Fr. C. Donald Howard, Pastor

Christ the Redeemer
Roman Catholic Church
Phone: (703) 430-0811

 
 Home Back Mass Schedule Parish Staff
Pastor's Message, Week of October 8, 2006
 
Passing on the Faith

After getting everyone back to school, family life has adjusted itself to the new normal of bus pick-ups, car pooling, homework, and getting all the pieces of familiar life together. Christ the Redeemer Parish added another piece to the puzzle this week with the opening of religious education for elementary children and grades 7 & 8; our young adults begin October 15th. Hopefully it’s more than an add-on; it needs to be something important in our Catholic lives.

For several weeks the call has gone out to register the students and to secure teachers/catechists and the many other parishioners needed to carry on the religious formation program. We’ve had several catechists meetings to get organized and to pray together. It’s kind of ready-set-go! This week is “go” and a big hand goes out to parents, students, catechists, office volunteers, hall monitors. This is an important and vital project for families and for the parish.

Talking About It
In recent TV anti-smoking adds parents have been urged to “talk about it.” The implication is that parents don’t always know where to begin or how to continue in helping their children not to take up smoking. The commercial urges the parents to keep up the conversation and assures them that the kids will listen.

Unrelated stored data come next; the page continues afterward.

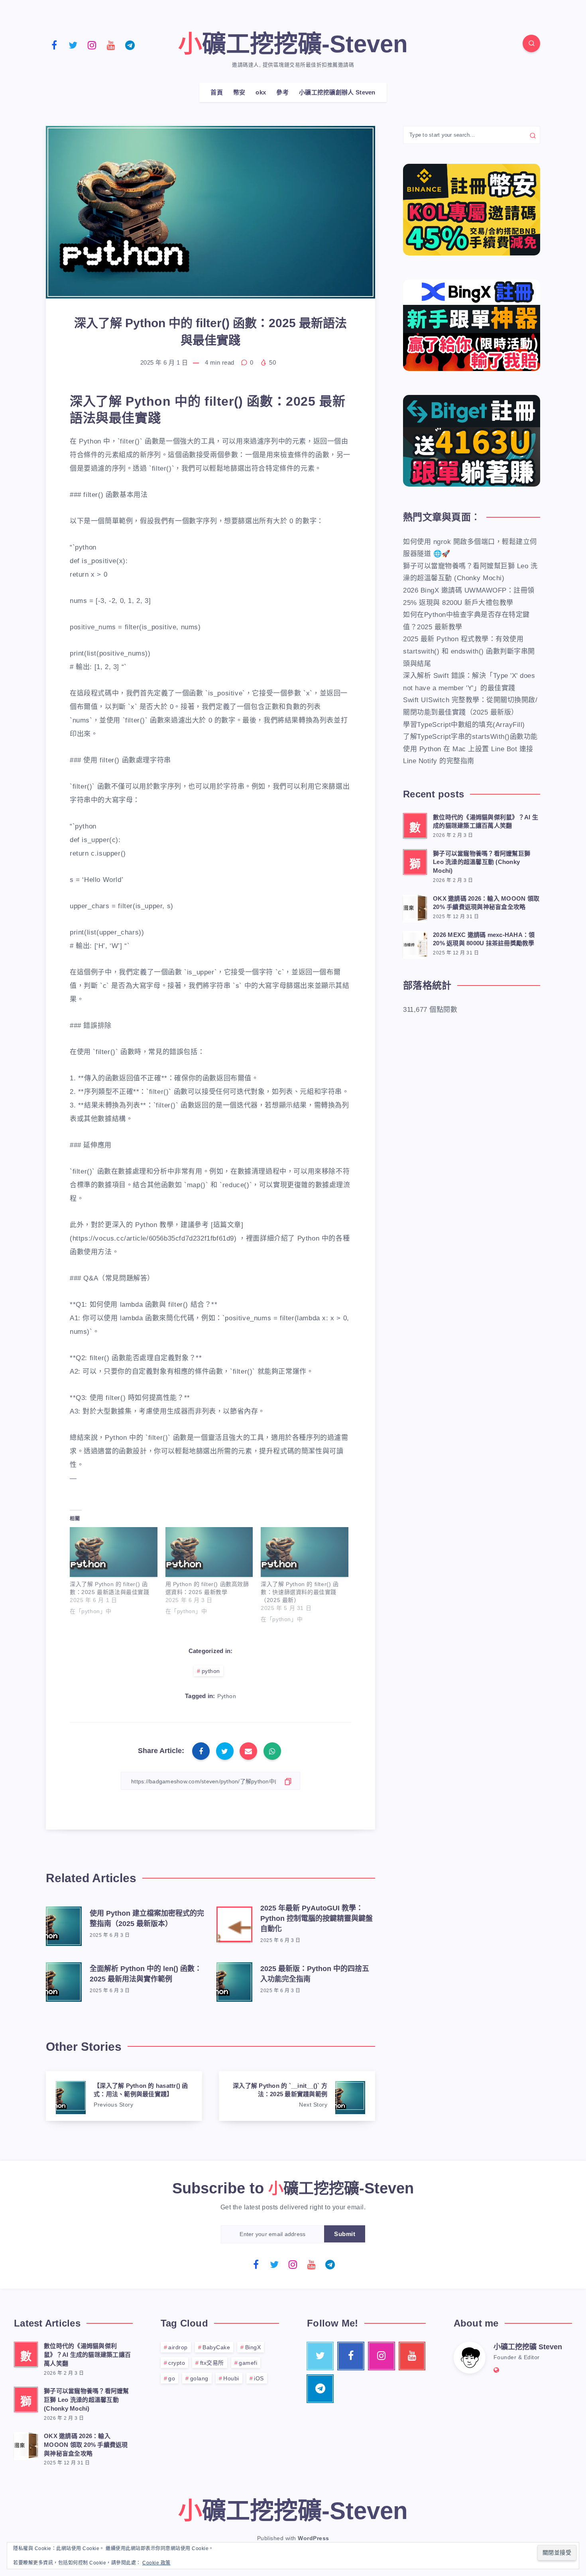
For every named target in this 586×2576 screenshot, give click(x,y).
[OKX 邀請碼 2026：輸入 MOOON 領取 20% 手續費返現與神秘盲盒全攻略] (415, 907)
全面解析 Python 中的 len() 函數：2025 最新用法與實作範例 (146, 1974)
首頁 (216, 92)
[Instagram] (92, 44)
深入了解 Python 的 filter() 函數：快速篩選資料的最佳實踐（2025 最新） (299, 1592)
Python (226, 1696)
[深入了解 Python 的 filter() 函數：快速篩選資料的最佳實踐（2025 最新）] (304, 1552)
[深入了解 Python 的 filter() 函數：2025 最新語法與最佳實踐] (113, 1552)
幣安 (239, 92)
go (171, 2378)
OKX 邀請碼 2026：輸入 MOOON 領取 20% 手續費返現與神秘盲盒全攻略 (486, 903)
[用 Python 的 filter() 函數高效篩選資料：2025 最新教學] (209, 1552)
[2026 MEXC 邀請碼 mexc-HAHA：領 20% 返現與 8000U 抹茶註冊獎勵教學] (415, 943)
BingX (253, 2347)
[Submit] (532, 135)
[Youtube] (111, 44)
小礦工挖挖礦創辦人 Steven (337, 92)
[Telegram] (130, 44)
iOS (259, 2378)
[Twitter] (73, 44)
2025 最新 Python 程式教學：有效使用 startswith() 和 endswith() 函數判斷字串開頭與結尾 (469, 651)
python (211, 1671)
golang (199, 2378)
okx (261, 92)
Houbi (231, 2378)
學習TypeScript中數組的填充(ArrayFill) (464, 724)
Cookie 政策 (156, 2563)
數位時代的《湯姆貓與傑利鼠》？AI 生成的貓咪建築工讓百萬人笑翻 (485, 821)
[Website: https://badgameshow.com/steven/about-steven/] (496, 2370)
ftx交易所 (212, 2363)
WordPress (313, 2538)
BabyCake (216, 2347)
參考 (282, 92)
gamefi (248, 2363)
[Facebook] (54, 44)
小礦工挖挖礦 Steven (528, 2347)
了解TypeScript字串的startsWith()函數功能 (470, 736)
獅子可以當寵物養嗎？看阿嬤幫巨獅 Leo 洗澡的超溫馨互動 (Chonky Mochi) (481, 862)
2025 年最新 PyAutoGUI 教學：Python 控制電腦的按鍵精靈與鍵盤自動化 (316, 1918)
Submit (344, 2233)
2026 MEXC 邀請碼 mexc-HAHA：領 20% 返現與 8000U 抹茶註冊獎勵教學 (484, 939)
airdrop (178, 2347)
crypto (176, 2363)
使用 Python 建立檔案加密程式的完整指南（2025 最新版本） (147, 1918)
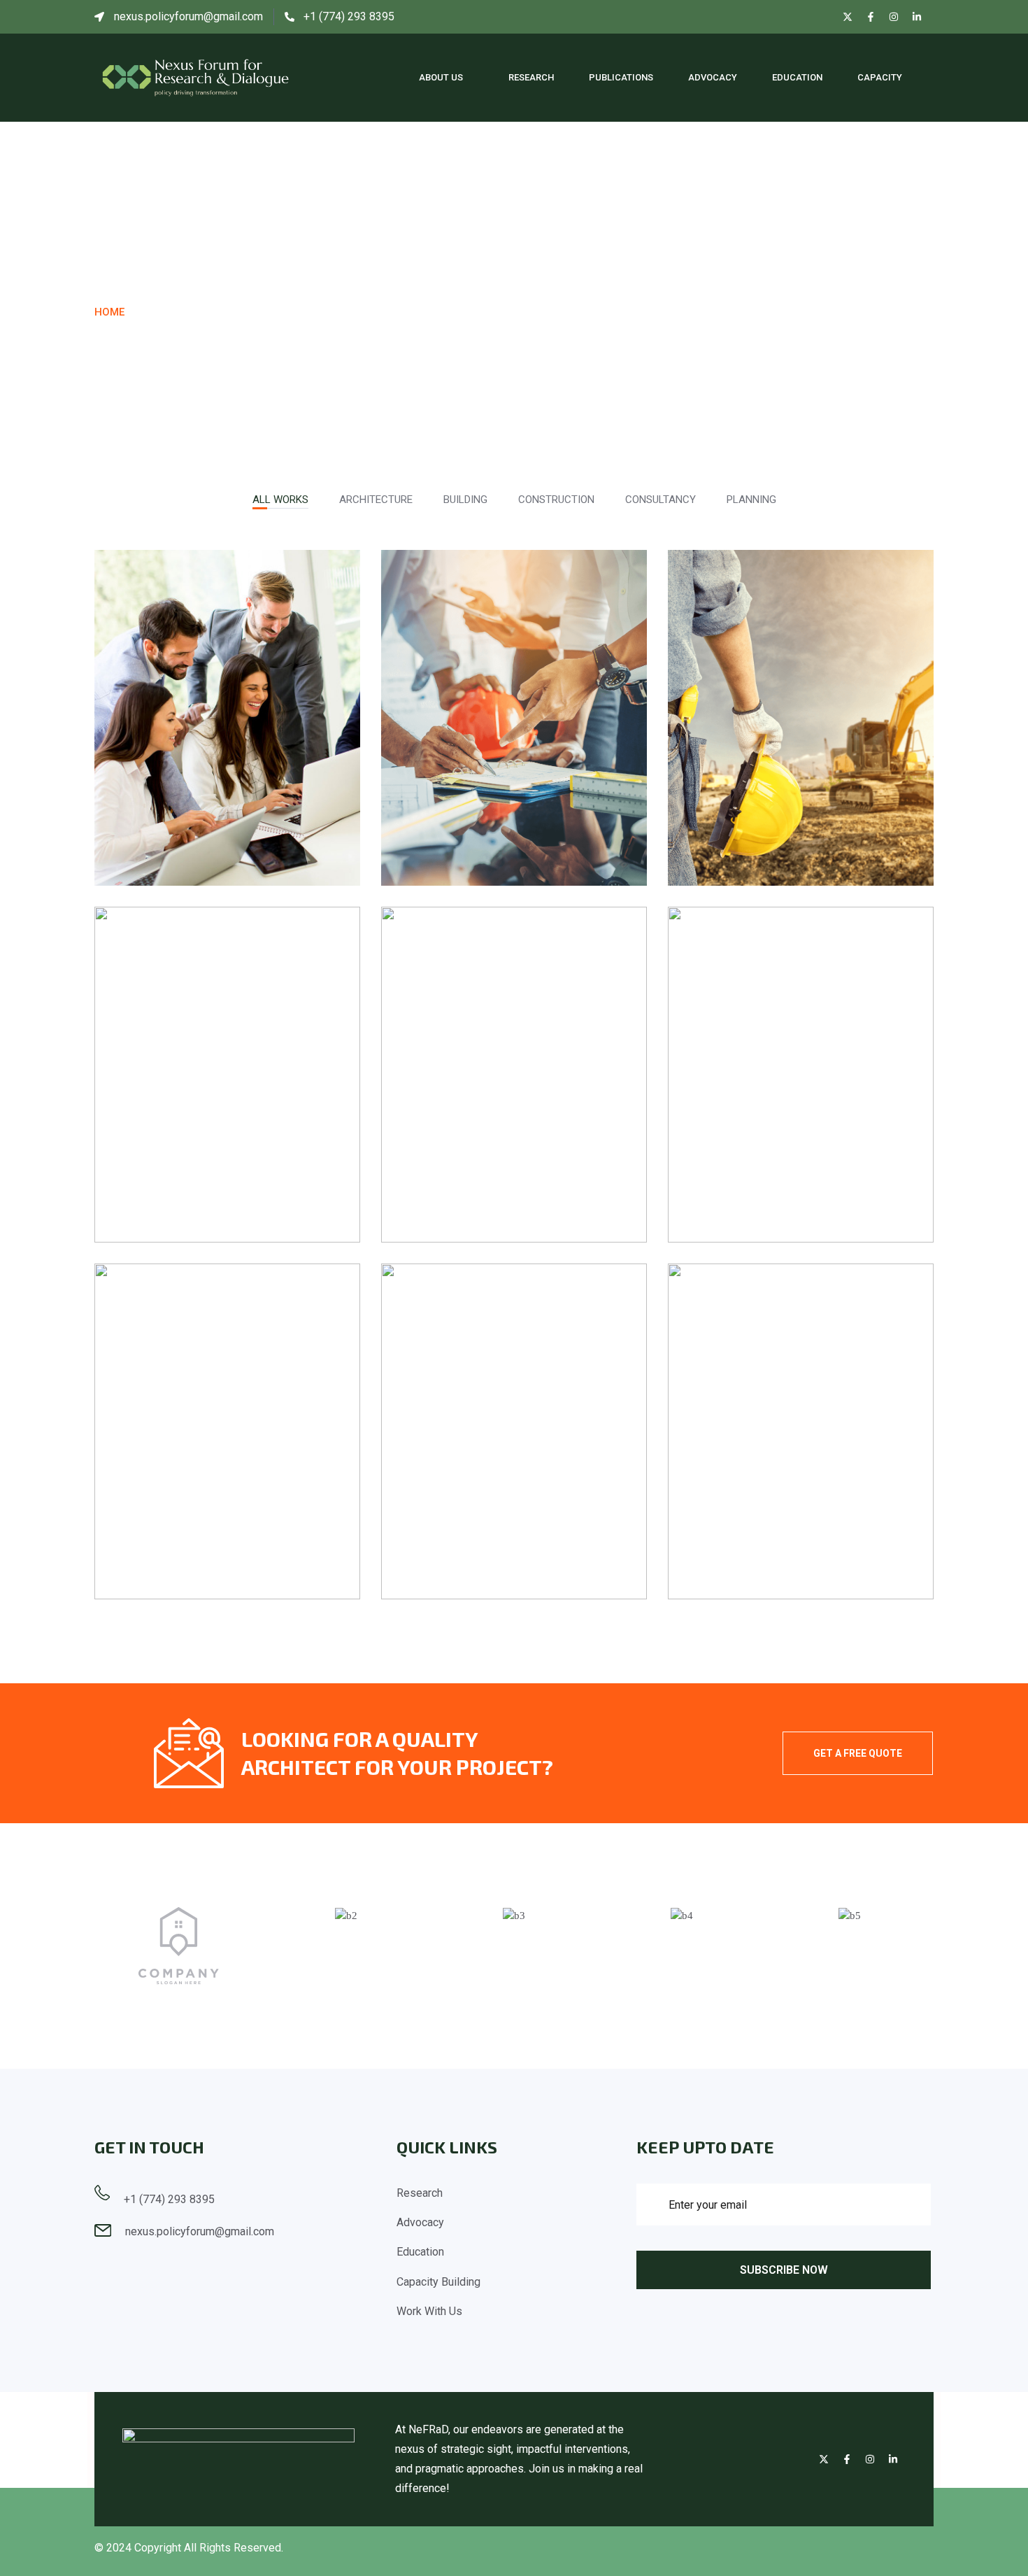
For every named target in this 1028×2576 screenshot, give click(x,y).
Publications (621, 77)
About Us (441, 77)
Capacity (879, 77)
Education (797, 77)
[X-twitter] (847, 17)
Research (531, 77)
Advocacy (712, 77)
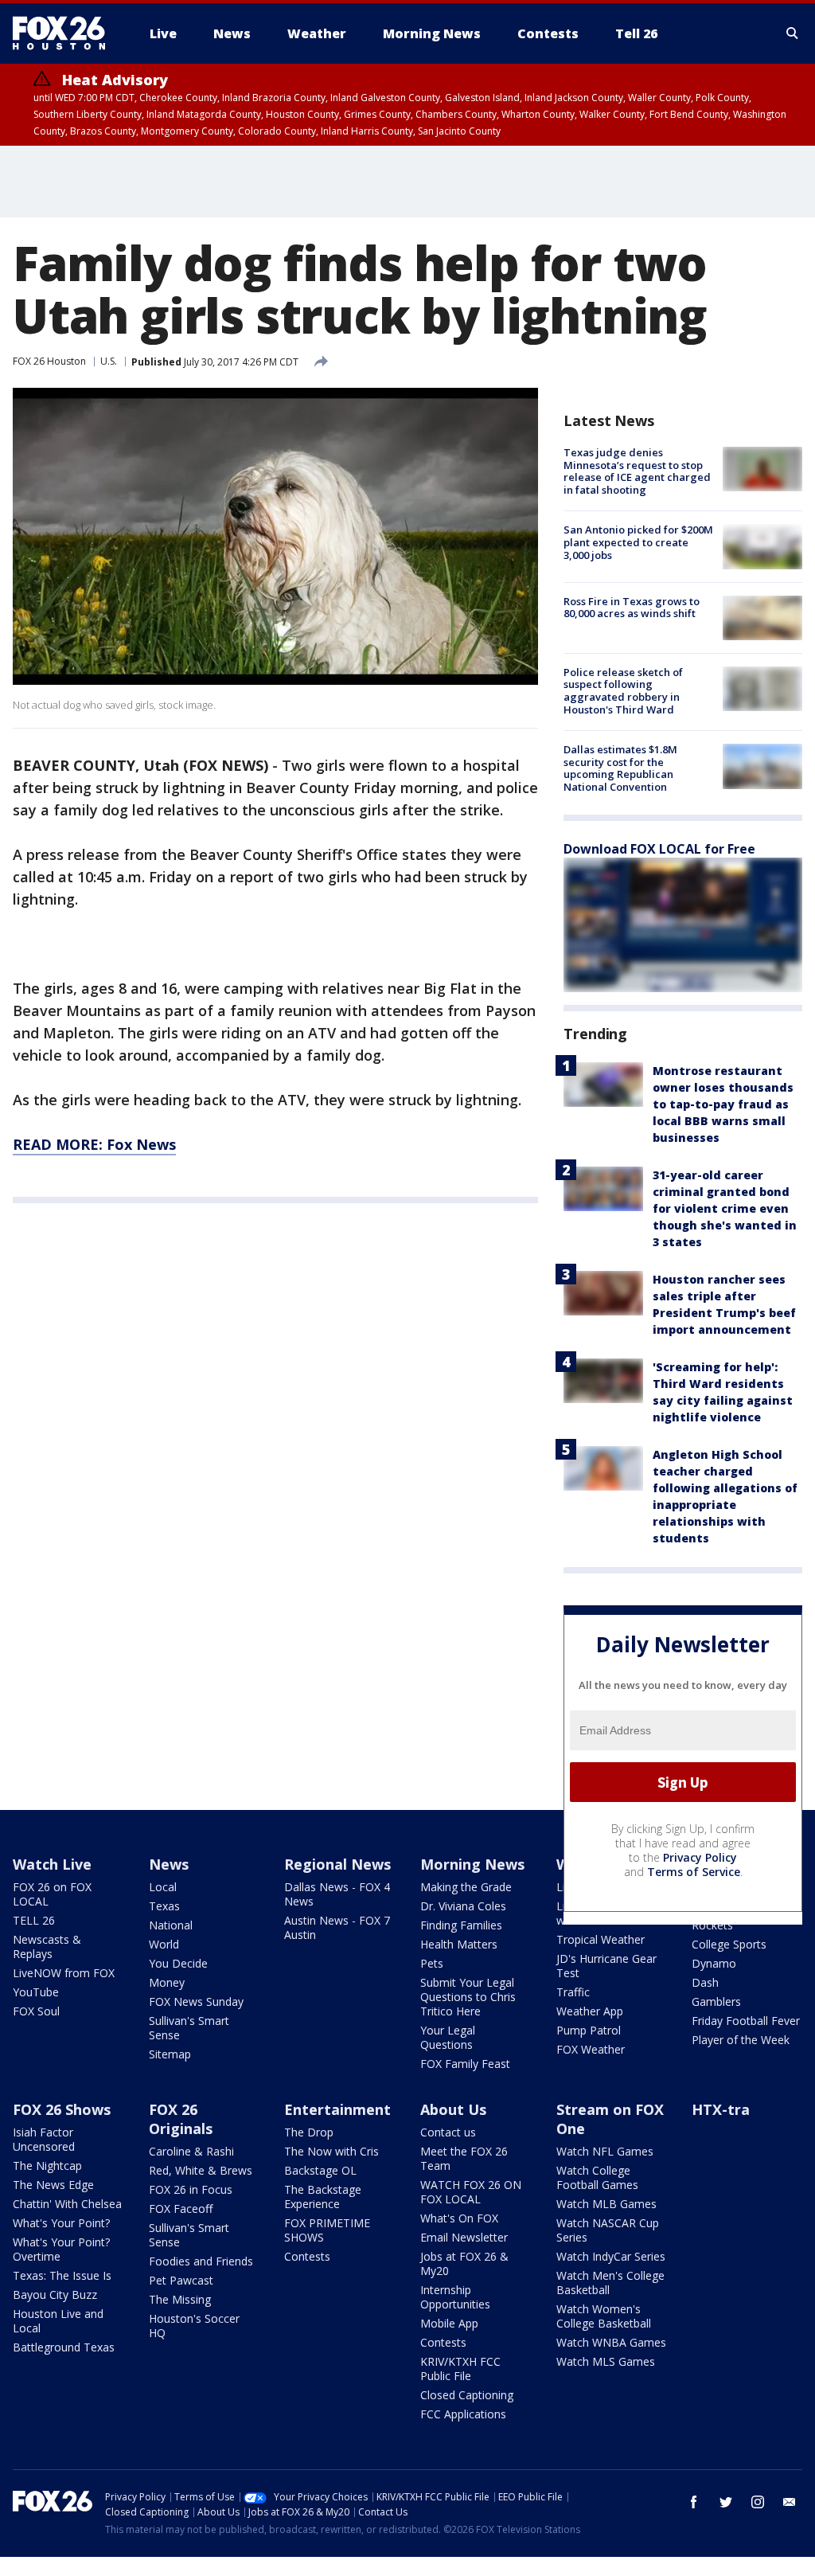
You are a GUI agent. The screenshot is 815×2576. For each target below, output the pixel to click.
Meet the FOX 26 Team (464, 2158)
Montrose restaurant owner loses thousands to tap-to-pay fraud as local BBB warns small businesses (723, 1104)
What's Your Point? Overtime (61, 2249)
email (789, 2502)
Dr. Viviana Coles (463, 1905)
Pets (431, 1963)
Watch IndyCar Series (610, 2256)
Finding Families (461, 1925)
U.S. (108, 361)
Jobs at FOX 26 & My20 (464, 2263)
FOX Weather (590, 2049)
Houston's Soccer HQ (194, 2325)
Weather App (589, 2011)
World (164, 1944)
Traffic (573, 1991)
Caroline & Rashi (191, 2151)
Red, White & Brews (200, 2170)
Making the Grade (466, 1886)
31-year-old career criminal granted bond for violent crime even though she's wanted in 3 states (725, 1208)
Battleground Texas (64, 2347)
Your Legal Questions (447, 2037)
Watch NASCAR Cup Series (607, 2230)
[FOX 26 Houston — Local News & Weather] (65, 33)
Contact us (448, 2132)
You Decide (178, 1963)
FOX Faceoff (181, 2208)
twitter (726, 2502)
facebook (694, 2502)
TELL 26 (34, 1920)
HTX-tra (721, 2109)
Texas (164, 1905)
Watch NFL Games (604, 2151)
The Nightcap (47, 2165)
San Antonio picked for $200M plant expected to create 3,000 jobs (638, 541)
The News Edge (53, 2184)
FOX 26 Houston (49, 361)
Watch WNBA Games (611, 2342)
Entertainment (337, 2109)
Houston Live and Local (58, 2321)
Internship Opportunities (455, 2297)
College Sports (729, 1944)
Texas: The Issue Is (62, 2275)
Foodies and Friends (201, 2261)
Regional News (337, 1864)
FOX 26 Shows (62, 2109)
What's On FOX (459, 2218)
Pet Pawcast (181, 2280)
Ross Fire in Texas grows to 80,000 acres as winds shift (631, 607)
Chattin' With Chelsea (67, 2203)
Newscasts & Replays (47, 1946)
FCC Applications (463, 2414)
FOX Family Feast (465, 2063)
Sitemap (170, 2054)
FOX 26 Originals (181, 2119)
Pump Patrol (588, 2030)
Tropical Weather (600, 1939)
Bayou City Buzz (55, 2294)
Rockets (712, 1925)
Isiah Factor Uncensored (44, 2139)
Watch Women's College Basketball (603, 2316)
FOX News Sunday (196, 2001)
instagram (757, 2502)
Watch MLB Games (606, 2203)
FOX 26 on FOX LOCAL (52, 1894)
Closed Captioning (466, 2394)
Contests (307, 2256)
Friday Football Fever (746, 2020)
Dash (705, 1982)
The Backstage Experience (322, 2196)
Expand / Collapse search (792, 33)
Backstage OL (320, 2170)
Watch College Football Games (597, 2177)
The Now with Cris (331, 2151)
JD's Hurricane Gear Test (606, 1965)
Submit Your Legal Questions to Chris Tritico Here (468, 1997)
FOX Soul (36, 2011)
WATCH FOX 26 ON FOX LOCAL (470, 2192)
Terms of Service (693, 1871)
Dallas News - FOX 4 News (337, 1894)
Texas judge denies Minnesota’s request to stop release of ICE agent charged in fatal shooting (637, 471)
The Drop (308, 2132)
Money (167, 1982)
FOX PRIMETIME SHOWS (327, 2230)
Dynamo (714, 1963)
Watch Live (52, 1864)
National (171, 1925)
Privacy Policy (700, 1857)
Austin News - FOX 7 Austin (337, 1927)
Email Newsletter (464, 2237)
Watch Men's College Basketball (610, 2282)
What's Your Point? (61, 2222)
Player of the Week (741, 2039)
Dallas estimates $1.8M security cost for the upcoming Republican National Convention (620, 768)
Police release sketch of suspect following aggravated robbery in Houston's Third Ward (623, 691)
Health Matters (458, 1944)
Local (163, 1886)
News (169, 1864)
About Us (453, 2109)
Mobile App (449, 2323)
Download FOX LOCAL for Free (659, 849)
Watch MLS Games (605, 2361)
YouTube (36, 1991)
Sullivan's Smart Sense (189, 2027)
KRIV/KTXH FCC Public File (460, 2368)
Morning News (472, 1864)
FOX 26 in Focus (190, 2189)
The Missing (180, 2299)
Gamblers (716, 2001)
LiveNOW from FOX (64, 1972)
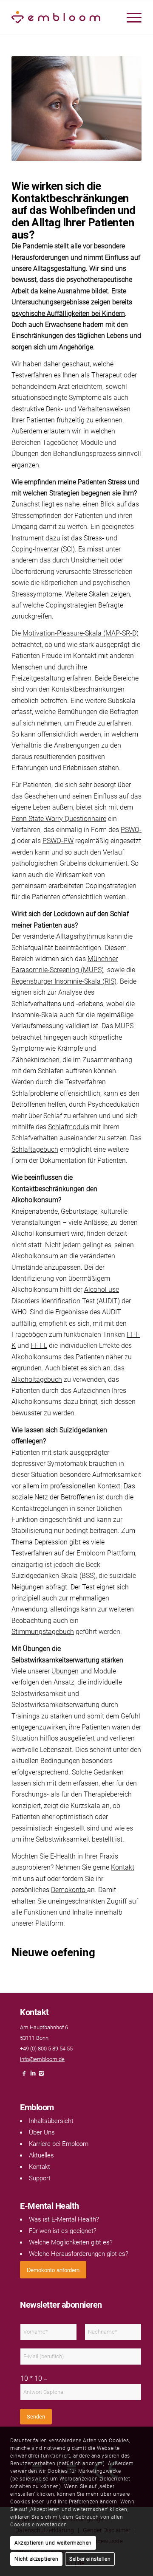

A similar urgency about faith and life is the need to keep talking and, equally important, is to keep listening about God in our lives.

It’s important for parents to initiate the conversation about God. Children learn faith from adults, not vice-versa. Parents, with their experience, need to share their religious history within their families. Where have they found God? Where has God touched them? Some of that conversation needs to be about finding God in community, in the Church. How do we do that without being “preachy” or overbearing?

The answer is honestly and directly. That’s the challenge of sharing the faith. We need to begin with an autobiography of faith, trust, and wonder at how the Lord has been part of my life. Catechesis within the family presumes faith, prayer, and participation in the life of the Church. Children offer their parents the opportunity to get their own religious house in order. As my high school rector used to tell us teenage seminarians: “Nemo dat quod non habet.” “You can’t give what you don’t have.”

Parents are, indeed, the primary educators of their children in the ways of faith. Like all teachers, one learns best from life experience. In this case life is more than just common sense values, but it is the experience of God in worship, in the scriptures, in intense prayer life, and in doing the works of charity. The Lord is in all those parts of our life and this gracious presence awaits the giving of that gift to our children.

Love the Church
Think about what we share with our children. We reflect the headlines by complaining and moaning about the Church. We, however, remain in the Church not for its problems, which are many. We stay because we find the Lord in our coming together for the Eucharist and the other sacraments. The Lord at various times and on diverse occasions has touched us, sometimes with joy and, at others, with consolation in private moments.

We have learned about God’s Word. We have received values and moral training from faithful adults in our lives: our parents, our grandparents, teachers, godparents, and many others. We have learned to love and be loved in the community of the Church and in the domestic Church, our families. We have prayed at our family tables, we have prayed in the night before going to bed. God was there for us. Sharing the faith in this sense is sharing that story within our families. We need to keep talking. We need to be open to the new stories of our children’s search for God and for meaning in their lives.

RE Challenges
At the center of our lives is the quest for God and the sharing of that faith experience with others. It is essential in our religious and human living. Some challenges as we begin anew with religious instruction in the parish and in your family are listed below:

  • Pray as a family. Pray at the dinner table. Pray the rosary or other devotions. Pray at bedtime as part of a blessing ritual of the children.
  • Invite visitors to pray with your family. Include others in the sharing of the faith.
  • Celebrate Sunday Eucharist each week. Share about the readings whether before or after the liturgy. Talk about the homily. Sing the songs in your home. Keep talking about how the Lord gathers us personally. Keep up the conversation about Church attendance. Share about the prayers and rites which we share.
  • Share in religious education classes each week. Step forward to volunteer as a catechist or other aid. Actions speak louder than our words.
  • Share regularly in some work of charity. Learn about Christian life by doing it. Step forward with the Blood Drive, with LINK, with scouting, with other community services.
  • The faith is shared in the classroom where we are given words to communicate our faith experience, but the words are authenticated by worship, by prayer, and good works for our brothers and sisters in need.